Курок ударяет по капсюлю.
На нижней губе – адрес клиники.
Кровавый плевок на стене.
– Заплатил бы, сука, налоги, так и жил бы себе!..
Чего не хватает – так это по-отечески спокойного лица дона Карлеоне, произносящего сакраментальную фразу: «Мы ведь не коммунисты».
Споткнувшись обо что-то, Могвай посмотрел под ноги.
На полу, прямо посреди комнаты, кто-то спал, свернувшись калачиком. Рядом со спящим сидела, поджав ноги, коротко остриженная девушка с большой, очень большой банкой пива. Она что-то проникновенно говорила, обращаясь к тому, кого видела только она одна. И замолкала лишь затем, чтоб сделать глоток пива. А сделав глоток, она немного выплескивала из банки на голову спящего. Который никак на это не реагировал. Все это было похоже на какой-то таинственный ритуал, непосвященному непонятный.

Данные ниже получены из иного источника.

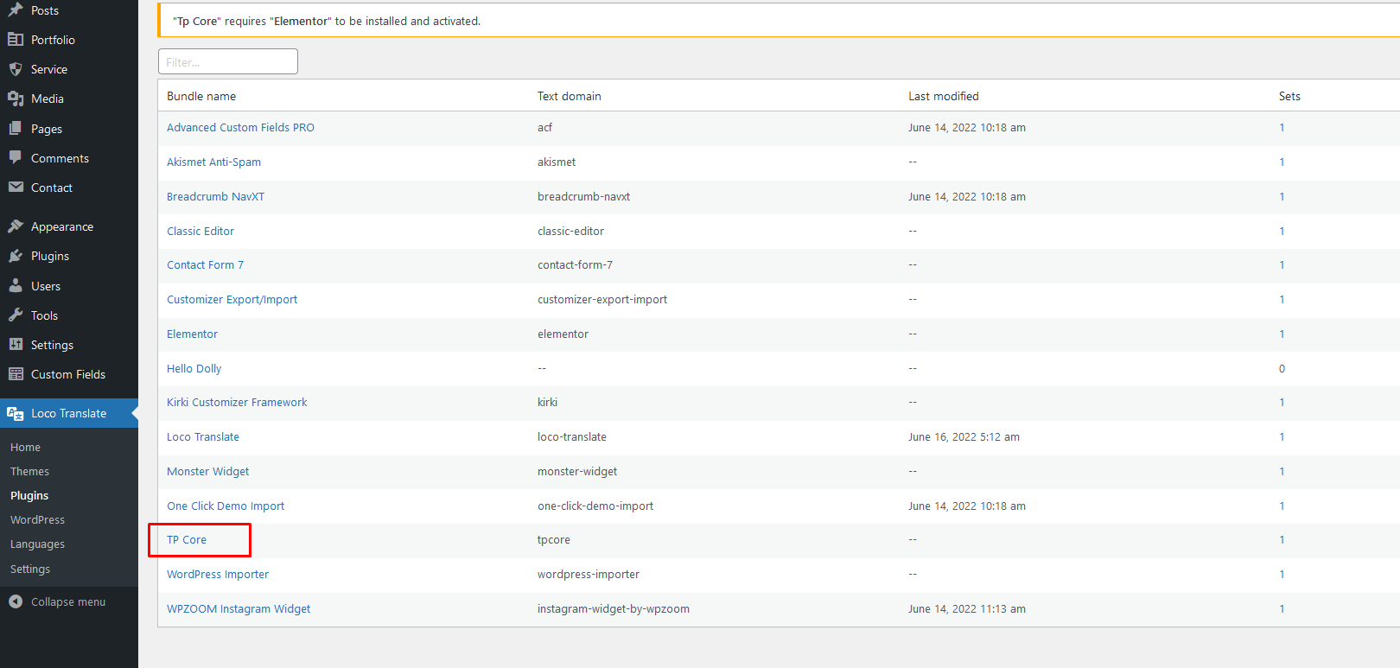Open the TP Core bundle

Добравшись до окна, они забрались за шторы.
Там уже находилось несколько человек. Двое передавали друг другу косячок и, показывая пальцами на что-то за окном, надрывались со смеху. Могвай любопытства ради глянул в ту же сторону, но ничего не увидел. Вообще ничего. Только темное небо, похожее на лист черной бумаги, проткнутый в нескольких местах иголкой. Наверное, над этим можно было посмеяться. Если настроение было соответствующее. Еще там, за шторами, была девушка в длинном вечернем платье. Она сидела на подоконнике и, наклонив голову, давила на виски крепко сжатыми кулаками. Ее никто не беспокоил. Быть может, из чувства такта. А может быть, всем просто было не до нее. Так бывает. Человек потерялся в людской круговерти и не может сам себя найти. Могваю подобное зрелище всегда почему-то казалось грустным. Но только не сейчас.

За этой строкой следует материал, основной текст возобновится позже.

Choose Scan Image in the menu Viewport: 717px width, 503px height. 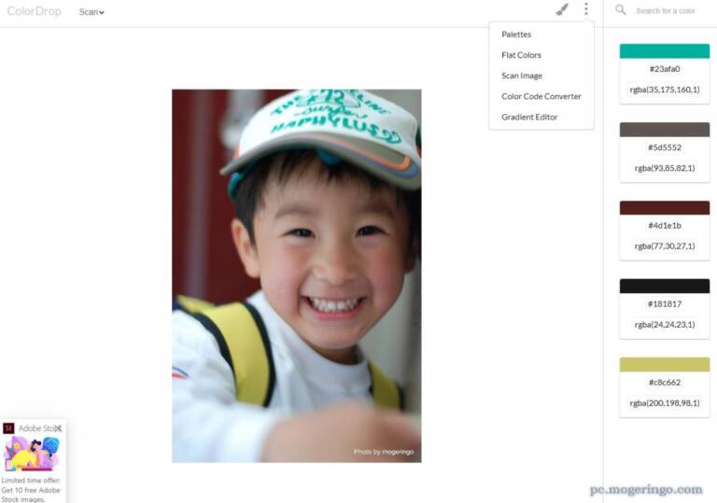click(x=521, y=76)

– Ну и где эта, трель твою, конфетница?
– Не кричи на меня!
Могвай медленно сделал вдох.
– Я просто спросил.
Он действительно просто спросил. Но Джульетта уже была настроена на негатив. Видимо, несмотря на то что она проглотила три таблетки, ей тоже пора было догнаться.
– Ты уверена, что она была здесь?
– Да!
В принципе, кто угодно мог забрать конфетницу, наполненную веселыми, улыбающимися таблетками. И найти ее теперь можно был разве что только по чистой случайности. Другой вариант – спросить у хозяйки. Если, конечно, она сама сейчас хоть что-то понимала.
– Вон она!
Джульетта указывала за окно.
Балкон, тянущийся по стене от комнаты к кухне, был заставлен живыми цветами, удрученный вид которых свидетельствовал о том, что человек, некогда ими занимавшийся, куда-то уехал. А может быть, умер. Теперь их если и поливали изредка, то явно не тем, чем следовало.
Конфетница стояла между грустным фикусом и большим цветком с длинными, посеревшими листьями.
Могвай перелез через подоконник и помог выбраться на балкон Джульетте. Дверь находилась всего в шаге от них, но почему-то им не пришло в голову ею воспользоваться. Да и зачем нужна дверь, если окно открыто?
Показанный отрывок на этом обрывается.